*Work to be completed:*
Among the lines below, a stretch begins at the one with "and (895, 258)" and ends at the one with "Съвети (787, 42)". Repeat that stretch exactly, ends included.

*** Given data Section Begins ***

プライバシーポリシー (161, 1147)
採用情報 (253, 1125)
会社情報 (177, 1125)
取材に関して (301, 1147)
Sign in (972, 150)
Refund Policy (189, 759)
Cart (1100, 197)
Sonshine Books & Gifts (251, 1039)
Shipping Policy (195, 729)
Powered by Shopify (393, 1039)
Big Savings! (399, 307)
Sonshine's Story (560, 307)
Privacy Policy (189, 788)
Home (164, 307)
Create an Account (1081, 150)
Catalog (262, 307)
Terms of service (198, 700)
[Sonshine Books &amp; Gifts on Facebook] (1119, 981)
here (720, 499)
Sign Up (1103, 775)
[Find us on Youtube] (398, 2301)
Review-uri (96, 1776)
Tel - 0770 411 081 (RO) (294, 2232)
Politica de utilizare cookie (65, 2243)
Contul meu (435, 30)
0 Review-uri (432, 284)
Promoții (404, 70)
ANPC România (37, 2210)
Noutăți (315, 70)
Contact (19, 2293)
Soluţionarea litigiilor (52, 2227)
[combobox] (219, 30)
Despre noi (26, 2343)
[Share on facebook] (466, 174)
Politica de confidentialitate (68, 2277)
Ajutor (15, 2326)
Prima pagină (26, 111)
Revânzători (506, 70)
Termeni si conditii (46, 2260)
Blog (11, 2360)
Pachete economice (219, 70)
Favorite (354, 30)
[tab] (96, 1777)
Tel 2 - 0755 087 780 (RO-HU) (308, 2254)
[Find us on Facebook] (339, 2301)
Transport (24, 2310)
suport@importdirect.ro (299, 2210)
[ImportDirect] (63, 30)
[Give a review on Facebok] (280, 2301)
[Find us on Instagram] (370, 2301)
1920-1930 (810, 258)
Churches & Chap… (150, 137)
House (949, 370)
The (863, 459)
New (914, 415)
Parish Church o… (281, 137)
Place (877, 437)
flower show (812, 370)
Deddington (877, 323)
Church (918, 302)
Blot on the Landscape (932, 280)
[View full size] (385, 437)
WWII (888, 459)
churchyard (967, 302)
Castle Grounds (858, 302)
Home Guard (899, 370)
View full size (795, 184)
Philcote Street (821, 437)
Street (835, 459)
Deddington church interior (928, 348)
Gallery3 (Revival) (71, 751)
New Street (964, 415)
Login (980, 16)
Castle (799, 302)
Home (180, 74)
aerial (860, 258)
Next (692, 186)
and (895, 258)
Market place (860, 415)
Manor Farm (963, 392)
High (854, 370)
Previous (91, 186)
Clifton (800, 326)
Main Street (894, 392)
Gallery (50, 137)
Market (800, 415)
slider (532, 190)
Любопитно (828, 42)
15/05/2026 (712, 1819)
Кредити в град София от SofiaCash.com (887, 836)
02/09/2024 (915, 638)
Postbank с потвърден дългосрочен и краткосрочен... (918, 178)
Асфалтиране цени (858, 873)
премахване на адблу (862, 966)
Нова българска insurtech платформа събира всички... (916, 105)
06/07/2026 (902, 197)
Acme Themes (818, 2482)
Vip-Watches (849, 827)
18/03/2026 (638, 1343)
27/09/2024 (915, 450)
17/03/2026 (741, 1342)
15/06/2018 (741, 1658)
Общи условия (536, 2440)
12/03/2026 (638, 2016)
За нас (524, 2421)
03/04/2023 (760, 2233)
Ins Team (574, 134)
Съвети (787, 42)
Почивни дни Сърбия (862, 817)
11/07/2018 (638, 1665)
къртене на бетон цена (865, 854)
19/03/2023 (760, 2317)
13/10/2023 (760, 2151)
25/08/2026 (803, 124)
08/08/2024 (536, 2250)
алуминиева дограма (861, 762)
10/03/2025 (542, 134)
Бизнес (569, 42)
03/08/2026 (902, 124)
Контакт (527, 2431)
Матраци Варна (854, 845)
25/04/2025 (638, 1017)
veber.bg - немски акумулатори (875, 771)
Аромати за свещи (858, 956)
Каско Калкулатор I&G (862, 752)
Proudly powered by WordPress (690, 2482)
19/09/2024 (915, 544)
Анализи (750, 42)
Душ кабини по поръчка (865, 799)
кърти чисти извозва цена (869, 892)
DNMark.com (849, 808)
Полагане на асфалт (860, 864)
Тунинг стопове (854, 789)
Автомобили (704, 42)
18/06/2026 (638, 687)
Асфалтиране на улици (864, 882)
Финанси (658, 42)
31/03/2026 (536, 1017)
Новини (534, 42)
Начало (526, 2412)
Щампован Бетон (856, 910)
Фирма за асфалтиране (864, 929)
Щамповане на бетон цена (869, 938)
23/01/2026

*** Given data Section Ends ***

*Response:*
and (895, 258)
Market place (860, 415)
Manor Farm (963, 392)
High (854, 370)
Previous (91, 186)
Clifton (800, 326)
Main Street (894, 392)
Gallery (50, 137)
Market (800, 415)
slider (532, 190)
Любопитно (828, 42)
15/05/2026 (712, 1819)
Кредити в град София от SofiaCash.com (887, 836)
02/09/2024 (915, 638)
Postbank с потвърден дългосрочен и краткосрочен... (918, 178)
Асфалтиране цени (858, 873)
премахване на адблу (862, 966)
Нова българска insurtech платформа събира всички... (916, 105)
06/07/2026 (902, 197)
Acme Themes (818, 2482)
Vip-Watches (849, 827)
18/03/2026 (638, 1343)
27/09/2024 (915, 450)
17/03/2026 (741, 1342)
15/06/2018 (741, 1658)
Общи условия (536, 2440)
12/03/2026 (638, 2016)
За нас (524, 2421)
03/04/2023 (760, 2233)
Ins Team (574, 134)
Съвети (787, 42)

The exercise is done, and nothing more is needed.